*** Block opens ***
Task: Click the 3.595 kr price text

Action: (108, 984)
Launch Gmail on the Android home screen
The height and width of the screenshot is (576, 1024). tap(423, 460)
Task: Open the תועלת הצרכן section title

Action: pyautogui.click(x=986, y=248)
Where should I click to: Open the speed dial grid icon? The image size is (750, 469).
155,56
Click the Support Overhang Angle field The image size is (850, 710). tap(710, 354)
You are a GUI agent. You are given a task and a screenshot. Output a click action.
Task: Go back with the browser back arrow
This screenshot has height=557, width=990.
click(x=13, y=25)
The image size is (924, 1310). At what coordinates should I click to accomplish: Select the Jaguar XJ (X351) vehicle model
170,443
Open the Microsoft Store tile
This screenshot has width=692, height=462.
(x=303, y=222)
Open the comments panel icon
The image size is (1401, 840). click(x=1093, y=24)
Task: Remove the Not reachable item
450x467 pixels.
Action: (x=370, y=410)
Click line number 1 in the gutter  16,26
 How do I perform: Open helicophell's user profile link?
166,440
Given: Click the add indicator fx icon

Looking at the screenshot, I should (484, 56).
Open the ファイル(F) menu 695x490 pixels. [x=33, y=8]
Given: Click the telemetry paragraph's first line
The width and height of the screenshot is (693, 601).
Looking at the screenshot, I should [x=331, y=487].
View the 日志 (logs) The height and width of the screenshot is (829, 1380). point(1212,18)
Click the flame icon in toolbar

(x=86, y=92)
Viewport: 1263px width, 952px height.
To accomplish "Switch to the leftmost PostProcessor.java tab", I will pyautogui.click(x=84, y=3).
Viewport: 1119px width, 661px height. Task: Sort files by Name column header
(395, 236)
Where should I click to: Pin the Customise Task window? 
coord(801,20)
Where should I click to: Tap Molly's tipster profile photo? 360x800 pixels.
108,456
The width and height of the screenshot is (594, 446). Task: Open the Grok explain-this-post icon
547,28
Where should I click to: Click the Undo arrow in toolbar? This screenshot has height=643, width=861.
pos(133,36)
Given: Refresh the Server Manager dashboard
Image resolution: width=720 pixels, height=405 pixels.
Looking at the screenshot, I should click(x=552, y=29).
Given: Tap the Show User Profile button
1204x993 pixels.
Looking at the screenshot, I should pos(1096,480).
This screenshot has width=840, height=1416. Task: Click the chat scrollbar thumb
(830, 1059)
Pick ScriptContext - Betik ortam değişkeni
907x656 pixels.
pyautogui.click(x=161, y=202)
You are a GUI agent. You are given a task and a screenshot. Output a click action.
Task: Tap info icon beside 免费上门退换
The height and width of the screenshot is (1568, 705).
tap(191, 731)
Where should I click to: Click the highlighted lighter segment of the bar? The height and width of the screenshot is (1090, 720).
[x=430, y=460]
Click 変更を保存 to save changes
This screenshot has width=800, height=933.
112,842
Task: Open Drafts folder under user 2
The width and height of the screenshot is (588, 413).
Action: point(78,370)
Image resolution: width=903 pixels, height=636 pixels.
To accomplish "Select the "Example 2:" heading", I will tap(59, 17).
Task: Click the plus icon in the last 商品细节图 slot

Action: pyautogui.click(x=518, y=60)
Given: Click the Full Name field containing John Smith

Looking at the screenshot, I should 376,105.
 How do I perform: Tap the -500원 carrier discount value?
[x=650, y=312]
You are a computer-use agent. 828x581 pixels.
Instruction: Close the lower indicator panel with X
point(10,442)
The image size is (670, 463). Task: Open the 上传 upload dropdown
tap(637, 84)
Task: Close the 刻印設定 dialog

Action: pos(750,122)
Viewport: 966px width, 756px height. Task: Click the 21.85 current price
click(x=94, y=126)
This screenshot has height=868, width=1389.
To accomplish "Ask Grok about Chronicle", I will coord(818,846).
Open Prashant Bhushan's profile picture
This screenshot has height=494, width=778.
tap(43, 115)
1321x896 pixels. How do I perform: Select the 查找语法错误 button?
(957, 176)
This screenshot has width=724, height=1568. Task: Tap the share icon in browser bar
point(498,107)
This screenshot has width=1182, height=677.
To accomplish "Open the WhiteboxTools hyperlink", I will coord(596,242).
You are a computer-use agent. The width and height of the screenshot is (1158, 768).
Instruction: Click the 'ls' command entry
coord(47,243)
*** Block closes ***
> _What you have to do_
Looking back over the listing above, how many lines include the word "computer"? Give the number and nothing more.

> _Answer for this exercise_
2